- **What is being asked**:
Please copy every line with the string "will" from the entries below.

————————

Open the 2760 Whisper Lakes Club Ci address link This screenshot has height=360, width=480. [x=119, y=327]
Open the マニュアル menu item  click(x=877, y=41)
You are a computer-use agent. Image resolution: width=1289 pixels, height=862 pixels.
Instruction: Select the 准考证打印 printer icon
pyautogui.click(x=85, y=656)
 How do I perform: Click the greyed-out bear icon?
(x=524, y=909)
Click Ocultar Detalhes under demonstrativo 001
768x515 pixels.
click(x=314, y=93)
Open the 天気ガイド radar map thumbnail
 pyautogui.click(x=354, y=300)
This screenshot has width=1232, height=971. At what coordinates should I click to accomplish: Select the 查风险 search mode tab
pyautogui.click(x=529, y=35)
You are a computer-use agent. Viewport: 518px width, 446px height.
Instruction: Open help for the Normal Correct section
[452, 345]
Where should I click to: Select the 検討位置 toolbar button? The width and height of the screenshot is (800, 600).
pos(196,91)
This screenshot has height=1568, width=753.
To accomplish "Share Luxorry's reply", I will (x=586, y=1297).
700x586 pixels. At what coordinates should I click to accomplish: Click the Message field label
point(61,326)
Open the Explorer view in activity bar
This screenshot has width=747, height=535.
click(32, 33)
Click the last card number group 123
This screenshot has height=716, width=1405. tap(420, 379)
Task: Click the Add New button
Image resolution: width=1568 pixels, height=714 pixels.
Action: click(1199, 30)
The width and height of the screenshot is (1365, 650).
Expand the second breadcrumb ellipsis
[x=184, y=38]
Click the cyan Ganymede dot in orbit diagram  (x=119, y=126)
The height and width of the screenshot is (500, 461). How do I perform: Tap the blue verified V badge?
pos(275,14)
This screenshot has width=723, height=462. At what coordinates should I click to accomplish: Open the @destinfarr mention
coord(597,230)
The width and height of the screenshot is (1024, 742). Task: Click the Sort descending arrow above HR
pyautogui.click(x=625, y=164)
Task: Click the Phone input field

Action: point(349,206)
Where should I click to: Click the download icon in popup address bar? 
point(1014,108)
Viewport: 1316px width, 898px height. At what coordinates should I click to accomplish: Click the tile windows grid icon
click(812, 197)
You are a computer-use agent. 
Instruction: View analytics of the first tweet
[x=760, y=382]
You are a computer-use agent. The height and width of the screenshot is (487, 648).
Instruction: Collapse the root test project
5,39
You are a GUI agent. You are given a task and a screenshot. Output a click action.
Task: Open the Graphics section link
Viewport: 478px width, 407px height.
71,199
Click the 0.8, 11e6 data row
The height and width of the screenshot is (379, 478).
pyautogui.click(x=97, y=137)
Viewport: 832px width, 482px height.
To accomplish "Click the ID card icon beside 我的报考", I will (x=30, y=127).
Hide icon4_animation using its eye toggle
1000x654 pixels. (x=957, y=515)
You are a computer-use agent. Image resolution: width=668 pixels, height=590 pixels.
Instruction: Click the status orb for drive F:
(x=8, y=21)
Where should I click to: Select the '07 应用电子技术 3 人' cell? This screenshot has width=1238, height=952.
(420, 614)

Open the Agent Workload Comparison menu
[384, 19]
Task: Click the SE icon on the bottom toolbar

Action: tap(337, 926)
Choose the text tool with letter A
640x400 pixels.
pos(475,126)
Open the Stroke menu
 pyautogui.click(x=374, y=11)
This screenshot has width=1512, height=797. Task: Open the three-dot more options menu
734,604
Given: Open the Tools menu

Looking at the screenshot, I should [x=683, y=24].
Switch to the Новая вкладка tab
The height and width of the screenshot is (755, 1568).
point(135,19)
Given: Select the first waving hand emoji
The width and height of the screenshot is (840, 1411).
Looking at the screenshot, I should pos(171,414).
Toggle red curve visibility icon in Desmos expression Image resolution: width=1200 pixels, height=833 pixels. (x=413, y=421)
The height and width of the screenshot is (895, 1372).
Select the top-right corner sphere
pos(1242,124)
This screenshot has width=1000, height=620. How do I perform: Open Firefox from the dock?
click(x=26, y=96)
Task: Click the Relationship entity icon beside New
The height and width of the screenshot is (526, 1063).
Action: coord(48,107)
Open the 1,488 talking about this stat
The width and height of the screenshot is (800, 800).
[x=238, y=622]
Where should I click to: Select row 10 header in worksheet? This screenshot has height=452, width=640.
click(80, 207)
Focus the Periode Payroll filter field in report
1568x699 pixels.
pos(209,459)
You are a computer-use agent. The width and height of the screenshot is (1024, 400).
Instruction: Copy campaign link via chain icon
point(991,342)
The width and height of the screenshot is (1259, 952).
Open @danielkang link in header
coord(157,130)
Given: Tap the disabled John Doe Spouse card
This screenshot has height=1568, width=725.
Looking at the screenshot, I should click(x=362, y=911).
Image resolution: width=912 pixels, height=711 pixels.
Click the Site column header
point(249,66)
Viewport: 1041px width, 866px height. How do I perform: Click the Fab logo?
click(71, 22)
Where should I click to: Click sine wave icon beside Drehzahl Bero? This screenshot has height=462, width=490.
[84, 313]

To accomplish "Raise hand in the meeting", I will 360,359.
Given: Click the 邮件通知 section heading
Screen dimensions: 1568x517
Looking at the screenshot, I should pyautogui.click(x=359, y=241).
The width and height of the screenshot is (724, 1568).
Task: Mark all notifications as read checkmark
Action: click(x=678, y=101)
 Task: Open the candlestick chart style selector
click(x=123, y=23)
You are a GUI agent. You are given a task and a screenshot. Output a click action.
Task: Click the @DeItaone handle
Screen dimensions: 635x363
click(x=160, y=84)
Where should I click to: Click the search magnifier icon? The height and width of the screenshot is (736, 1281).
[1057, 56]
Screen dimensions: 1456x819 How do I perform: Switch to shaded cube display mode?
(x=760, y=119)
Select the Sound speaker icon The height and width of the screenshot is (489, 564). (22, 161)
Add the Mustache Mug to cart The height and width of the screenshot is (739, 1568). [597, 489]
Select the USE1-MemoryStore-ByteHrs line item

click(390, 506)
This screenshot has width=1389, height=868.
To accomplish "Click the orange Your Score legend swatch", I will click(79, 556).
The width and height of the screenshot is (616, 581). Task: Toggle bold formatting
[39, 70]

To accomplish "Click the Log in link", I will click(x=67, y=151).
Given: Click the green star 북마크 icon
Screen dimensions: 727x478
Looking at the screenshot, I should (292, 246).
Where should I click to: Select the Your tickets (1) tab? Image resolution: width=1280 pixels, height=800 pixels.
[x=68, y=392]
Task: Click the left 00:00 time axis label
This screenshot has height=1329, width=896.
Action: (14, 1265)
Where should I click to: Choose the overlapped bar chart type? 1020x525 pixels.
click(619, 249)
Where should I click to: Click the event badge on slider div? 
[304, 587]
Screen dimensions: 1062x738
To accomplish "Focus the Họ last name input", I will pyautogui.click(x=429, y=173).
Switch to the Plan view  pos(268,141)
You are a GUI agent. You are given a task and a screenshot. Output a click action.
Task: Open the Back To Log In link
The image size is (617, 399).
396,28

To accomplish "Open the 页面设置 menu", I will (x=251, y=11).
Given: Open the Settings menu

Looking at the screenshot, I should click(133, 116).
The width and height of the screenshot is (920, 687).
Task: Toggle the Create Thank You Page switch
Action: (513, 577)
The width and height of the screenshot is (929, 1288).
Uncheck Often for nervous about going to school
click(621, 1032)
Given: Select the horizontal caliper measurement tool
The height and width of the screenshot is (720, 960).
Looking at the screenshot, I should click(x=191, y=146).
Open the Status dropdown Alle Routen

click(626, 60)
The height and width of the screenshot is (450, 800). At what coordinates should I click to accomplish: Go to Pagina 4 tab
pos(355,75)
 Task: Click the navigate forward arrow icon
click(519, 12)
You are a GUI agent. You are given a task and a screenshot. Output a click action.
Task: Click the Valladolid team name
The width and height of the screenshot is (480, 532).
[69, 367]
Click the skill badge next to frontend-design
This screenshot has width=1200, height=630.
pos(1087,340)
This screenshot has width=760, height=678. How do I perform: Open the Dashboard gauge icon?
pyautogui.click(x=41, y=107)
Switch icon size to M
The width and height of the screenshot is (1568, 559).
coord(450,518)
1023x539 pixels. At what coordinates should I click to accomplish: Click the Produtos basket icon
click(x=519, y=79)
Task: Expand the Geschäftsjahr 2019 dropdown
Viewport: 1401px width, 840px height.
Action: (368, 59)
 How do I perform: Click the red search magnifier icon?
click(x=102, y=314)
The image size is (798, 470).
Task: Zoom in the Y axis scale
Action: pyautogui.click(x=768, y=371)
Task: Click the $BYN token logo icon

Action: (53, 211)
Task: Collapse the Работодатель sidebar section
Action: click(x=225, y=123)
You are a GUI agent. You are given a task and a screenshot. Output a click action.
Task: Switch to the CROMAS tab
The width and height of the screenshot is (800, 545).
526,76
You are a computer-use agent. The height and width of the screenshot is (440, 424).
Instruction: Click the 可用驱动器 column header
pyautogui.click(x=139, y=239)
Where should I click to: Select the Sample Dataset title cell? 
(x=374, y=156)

————————

- **Response to this exercise**:
To accomplish "Share Luxorry's reply", I will (x=586, y=1297).
To accomplish "Click the ID card icon beside 我的报考", I will (x=30, y=127).
To accomplish "Raise hand in the meeting", I will 360,359.
To accomplish "Click the orange Your Score legend swatch", I will click(79, 556).
To accomplish "Click the Log in link", I will click(x=67, y=151).
To accomplish "Focus the Họ last name input", I will pyautogui.click(x=429, y=173).
To accomplish "Open the 页面设置 menu", I will (x=251, y=11).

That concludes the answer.